Porque no se puede ignorar que es en un momento de serio descrédito del ejecutivo popular, por su negligente actuación en Galicia y en las vísperas ya de unas elecciones municipales, cuando el Gobierno y el PP desentierran una de sus viejas promesas electorales convenientemente silenciada durante años. El oportunismo resulta tan evidente que hasta hiere el pobre concepto que Aznar demuestra tener de los ciudadanos y ciudadanas que ahora, y por fin, van a contar con un Gobierno capaz de percibir, y por tanto neutralizar, que España es uno de los países en los que más «barato sale ser terrorista».

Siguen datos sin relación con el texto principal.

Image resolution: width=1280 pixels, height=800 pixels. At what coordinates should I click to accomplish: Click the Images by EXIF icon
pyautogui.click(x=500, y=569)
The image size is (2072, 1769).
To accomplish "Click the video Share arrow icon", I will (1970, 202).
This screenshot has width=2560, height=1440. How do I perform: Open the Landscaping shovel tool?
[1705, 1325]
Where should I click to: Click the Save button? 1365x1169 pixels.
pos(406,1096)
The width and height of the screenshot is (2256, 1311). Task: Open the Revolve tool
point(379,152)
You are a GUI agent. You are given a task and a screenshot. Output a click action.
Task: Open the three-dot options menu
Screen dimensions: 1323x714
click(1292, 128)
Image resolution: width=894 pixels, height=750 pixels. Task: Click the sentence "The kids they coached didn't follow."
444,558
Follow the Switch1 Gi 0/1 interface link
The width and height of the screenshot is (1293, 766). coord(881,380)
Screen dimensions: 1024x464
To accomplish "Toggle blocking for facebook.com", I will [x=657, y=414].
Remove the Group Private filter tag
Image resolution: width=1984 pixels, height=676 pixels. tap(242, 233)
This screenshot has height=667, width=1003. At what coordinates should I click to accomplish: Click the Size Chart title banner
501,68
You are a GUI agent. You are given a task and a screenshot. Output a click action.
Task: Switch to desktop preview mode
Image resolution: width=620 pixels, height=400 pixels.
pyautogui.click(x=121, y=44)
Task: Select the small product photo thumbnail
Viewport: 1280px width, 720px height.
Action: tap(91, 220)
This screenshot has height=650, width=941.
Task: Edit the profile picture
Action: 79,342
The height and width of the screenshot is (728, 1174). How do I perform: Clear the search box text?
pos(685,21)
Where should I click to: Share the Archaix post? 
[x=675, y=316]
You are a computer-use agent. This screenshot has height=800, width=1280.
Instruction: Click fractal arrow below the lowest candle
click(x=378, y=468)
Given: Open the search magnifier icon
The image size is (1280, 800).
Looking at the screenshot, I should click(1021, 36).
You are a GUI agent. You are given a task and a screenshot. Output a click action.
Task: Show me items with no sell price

Expresiones que demandan el revanchismo y la venganza -hay señalados dirigentes del PP que apelan a la necesidad de que los terroristas «se pudran» en la cárcel- afloran estos días en un lenguaje que repugna. Porque cuesta admitir que quienes ejercen máximas responsabilidades de Gobierno ignoren, o pretendan que los demás ignoren, que una de las conquistas claves del moderno Derecho Penal es, precisamente, que se marque como objetivo la reinserción del condenado, su rehabilitación social, su cambio de actitud para posibilitar una nueva vida en libertad. Aznar y su Gobierno son perfectamente sabedores de que las propuestas que manejan, y que los demás conocemos de manera imprecisa a pesar de ser tan grave su alcance, hacen inviable la reinserción. Por mucho que se empeñen en pregonar que la reforma en ciernes no colisiona con la Constitución ni con los principios que la inspiran, lo cierto es que si prosperara nadie de entre quienes hayan cometido graves delitos tendrá posibilidad alguna de ser rehabilitado o de mirar al futuro con un proyecto de vida diferente al que le ofrecen las rejas.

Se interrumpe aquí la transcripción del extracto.